Der japanische Autokonzern scheint seine schlechten Jahre hinter sich gelassen zu haben. Der schwache Yen hilft dabei.
Wien/Ag./Nst. Toyota hat sie alle in den Schatten gestellt. Denn während die europäischen Autokonzerne unter der Kaufzurückhaltung der Bevölkerung ächzen, legten die Japaner für ihr erstes Geschäftsquartal (per Ende Juni) beachtliche Zahlen vor. Im Vergleich zum Vorjahreszeitraum stieg der Nettogewinn um rund 94 Prozent auf 562,1 Mrd. Yen (4,3 Mrd. Euro). Beflügelt wurde das Ergebnis vom schwachen Yen-Kurs, der Exporte für den Konzern verbilligt.
Angesichts des Rückenwindes erhöhte das Unternehmen auch seine Gewinnprognose für das laufende Jahr. Frohen Mutes traut man sich heuer nun zu, mehr als zehn Millionen Autos zu verkaufen. Erstmals würde ein Autokonzern damit eine solche Marke überschreiten.

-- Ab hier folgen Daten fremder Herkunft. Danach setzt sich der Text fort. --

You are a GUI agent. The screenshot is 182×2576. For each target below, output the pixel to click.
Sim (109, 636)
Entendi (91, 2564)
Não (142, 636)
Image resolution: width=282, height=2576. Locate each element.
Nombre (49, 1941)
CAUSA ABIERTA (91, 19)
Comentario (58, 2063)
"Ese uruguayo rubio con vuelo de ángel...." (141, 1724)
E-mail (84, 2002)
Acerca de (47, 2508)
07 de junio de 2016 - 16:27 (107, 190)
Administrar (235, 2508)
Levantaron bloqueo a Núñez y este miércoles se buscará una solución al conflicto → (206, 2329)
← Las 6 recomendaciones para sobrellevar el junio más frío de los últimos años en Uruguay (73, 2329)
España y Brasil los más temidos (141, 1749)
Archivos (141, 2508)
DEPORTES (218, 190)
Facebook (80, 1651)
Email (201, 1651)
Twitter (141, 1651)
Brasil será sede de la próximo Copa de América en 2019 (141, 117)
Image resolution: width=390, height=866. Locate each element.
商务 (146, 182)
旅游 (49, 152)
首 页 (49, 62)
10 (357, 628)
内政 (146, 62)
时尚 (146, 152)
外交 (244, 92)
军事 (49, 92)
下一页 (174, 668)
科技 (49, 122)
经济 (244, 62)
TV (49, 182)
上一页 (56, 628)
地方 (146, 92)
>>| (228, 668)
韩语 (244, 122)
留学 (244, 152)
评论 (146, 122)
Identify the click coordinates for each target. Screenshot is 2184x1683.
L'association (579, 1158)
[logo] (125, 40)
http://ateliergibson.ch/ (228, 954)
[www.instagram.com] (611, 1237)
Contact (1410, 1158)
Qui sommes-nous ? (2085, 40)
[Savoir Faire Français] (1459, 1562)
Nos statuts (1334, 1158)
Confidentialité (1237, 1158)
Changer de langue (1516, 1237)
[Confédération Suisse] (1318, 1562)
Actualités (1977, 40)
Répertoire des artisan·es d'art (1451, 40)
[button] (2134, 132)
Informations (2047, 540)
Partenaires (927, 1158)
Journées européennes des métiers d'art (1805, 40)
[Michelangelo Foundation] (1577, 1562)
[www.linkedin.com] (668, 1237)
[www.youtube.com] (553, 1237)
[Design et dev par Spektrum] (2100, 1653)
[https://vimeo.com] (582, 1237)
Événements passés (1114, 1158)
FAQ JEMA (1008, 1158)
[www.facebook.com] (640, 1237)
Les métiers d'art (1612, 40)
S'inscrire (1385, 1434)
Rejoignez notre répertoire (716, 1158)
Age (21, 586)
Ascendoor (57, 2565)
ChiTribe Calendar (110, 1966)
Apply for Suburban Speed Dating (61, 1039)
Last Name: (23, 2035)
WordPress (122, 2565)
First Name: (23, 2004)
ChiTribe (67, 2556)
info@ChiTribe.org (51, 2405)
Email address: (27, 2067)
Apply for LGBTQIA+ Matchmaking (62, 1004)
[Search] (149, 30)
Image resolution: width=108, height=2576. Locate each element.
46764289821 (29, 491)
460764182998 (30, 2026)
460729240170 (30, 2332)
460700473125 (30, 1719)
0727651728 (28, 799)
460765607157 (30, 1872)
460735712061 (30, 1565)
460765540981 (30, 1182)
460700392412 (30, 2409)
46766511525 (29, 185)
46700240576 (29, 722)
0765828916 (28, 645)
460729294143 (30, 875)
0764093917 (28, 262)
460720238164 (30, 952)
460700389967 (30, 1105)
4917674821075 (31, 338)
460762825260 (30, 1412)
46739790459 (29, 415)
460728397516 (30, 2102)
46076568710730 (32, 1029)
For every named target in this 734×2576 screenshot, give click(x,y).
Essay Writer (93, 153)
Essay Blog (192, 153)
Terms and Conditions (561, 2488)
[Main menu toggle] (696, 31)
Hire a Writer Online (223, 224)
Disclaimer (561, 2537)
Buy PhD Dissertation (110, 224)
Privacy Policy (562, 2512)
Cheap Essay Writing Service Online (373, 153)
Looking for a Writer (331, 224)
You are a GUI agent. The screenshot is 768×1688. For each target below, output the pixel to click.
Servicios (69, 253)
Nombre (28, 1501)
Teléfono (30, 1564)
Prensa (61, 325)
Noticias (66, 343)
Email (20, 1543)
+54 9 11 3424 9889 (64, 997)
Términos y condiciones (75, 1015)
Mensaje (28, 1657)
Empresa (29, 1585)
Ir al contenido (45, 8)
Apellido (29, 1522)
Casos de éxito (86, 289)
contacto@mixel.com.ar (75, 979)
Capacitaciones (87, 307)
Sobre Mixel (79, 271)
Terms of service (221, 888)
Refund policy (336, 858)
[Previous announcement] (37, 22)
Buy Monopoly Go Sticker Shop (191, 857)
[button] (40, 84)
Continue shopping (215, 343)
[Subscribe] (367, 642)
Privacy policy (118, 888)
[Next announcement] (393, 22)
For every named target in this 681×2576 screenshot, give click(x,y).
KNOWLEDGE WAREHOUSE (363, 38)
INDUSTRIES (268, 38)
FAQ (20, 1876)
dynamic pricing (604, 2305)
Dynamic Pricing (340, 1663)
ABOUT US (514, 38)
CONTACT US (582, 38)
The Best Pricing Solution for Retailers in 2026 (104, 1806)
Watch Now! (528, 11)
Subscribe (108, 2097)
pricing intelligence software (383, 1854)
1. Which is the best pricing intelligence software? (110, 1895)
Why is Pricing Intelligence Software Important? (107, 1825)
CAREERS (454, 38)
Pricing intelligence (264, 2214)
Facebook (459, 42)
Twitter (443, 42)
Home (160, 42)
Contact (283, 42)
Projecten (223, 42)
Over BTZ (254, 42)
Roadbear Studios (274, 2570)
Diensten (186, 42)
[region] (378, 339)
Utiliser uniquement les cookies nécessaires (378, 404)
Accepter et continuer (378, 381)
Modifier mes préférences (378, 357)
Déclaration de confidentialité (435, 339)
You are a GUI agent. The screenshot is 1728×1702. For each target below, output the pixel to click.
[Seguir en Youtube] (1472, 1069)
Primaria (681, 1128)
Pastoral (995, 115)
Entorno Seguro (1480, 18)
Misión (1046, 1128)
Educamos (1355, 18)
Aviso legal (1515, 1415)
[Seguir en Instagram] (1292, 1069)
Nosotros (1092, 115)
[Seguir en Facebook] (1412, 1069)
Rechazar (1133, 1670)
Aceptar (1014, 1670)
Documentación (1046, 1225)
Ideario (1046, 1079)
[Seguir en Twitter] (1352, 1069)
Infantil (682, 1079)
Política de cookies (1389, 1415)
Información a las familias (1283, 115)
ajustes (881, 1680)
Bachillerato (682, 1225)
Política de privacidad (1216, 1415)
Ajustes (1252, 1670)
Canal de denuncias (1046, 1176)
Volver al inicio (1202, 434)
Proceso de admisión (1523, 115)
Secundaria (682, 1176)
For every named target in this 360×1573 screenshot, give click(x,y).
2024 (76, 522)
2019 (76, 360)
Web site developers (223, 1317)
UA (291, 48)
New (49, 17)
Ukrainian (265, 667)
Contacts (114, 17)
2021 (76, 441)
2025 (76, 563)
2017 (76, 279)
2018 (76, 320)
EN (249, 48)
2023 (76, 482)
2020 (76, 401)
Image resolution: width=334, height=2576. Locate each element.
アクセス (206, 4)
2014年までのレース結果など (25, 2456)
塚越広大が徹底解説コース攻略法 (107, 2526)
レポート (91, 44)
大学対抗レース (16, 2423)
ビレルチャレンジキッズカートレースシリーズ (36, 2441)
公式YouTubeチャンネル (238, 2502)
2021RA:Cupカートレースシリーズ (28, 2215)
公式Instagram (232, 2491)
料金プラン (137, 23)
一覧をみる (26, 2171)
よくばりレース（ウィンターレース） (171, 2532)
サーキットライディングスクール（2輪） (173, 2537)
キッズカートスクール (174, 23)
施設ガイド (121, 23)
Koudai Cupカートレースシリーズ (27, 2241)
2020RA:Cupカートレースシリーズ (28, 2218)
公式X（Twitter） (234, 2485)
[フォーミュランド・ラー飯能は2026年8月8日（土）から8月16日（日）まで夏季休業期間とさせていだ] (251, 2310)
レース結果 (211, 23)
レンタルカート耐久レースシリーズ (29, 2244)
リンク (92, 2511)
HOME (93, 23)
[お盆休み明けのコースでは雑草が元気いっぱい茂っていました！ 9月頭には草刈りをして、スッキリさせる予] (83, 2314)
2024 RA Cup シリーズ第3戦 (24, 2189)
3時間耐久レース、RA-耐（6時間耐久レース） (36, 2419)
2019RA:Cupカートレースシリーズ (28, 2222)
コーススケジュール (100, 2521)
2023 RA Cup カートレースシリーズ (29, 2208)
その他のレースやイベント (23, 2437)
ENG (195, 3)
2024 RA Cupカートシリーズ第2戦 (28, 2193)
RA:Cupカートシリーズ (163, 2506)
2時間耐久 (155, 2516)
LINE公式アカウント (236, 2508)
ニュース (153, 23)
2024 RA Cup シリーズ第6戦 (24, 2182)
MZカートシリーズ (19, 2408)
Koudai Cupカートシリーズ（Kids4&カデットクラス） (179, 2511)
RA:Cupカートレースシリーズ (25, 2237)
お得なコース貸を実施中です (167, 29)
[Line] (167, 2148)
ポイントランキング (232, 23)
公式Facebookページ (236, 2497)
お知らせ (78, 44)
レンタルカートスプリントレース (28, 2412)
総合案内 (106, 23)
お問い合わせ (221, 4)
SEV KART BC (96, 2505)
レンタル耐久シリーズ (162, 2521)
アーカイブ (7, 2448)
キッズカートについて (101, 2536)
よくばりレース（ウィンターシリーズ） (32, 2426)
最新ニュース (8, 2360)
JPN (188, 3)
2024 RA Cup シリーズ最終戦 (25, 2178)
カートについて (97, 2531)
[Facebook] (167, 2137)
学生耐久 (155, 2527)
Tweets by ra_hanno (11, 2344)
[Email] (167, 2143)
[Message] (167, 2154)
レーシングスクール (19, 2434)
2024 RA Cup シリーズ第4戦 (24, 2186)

Noch vor einigen Jahren hatte der Konzern unter einer Rückrufaktion gelitten, die ihresgleichen suchte. Toyota musste in etwa eine Jahresproduktion in die Werkstätten ordern. Zuletzt machten dem Konzern auch Naturkatastrophen einen Strich durch die Rechnung.
Doch diese Probleme scheinen nun der Vergangenheit anzugehören. So hat sich die Profitabilität des Unternehmens seit dem Zusammenbruch der Investmentbank Lehman Brothers kontinuierlich verbessert. Während die operative Rendite des Premiumherstellers Audi (eine VW-Tochter) bei 10,5 Prozent liegt, schaffte Toyota einen Wert von 10,6 Prozent, wie NordLB-Analyst Frank Schwope sagt.
US-Geschäft läuft rund
Vor allem in Nordamerika lief das Geschäft für den Hersteller rund. Im zweiten Quartal konnte Toyota rund 688.000 Fahrzeuge verkaufen, ein Plus von 26.300 Einheiten.
Die bessere Konjunkturentwicklung in den USA kommt dem Unternehmen dabei zugute. Auch die Absatzzahlen der drei großen US-Hersteller GM, Ford und Chrysler verbesserten sich. Allein im Juli legten die Verkäufe zwischen elf und 16 Prozent zu. Für Ford und Chrysler war es gar der beste Juli seit 2006. Der Toyota-Absatz kletterte in dem Sommermonat gar um 16,5 Prozent.
Die Japaner profitieren dabei von einer stärkeren Dezentralisierung ihrer Produktion. So hat der Autokonzern sein Produktionsnetz in Nordamerika stark ausgebaut. Die Aktie legte im Tagesverlauf um über drei Prozent zu.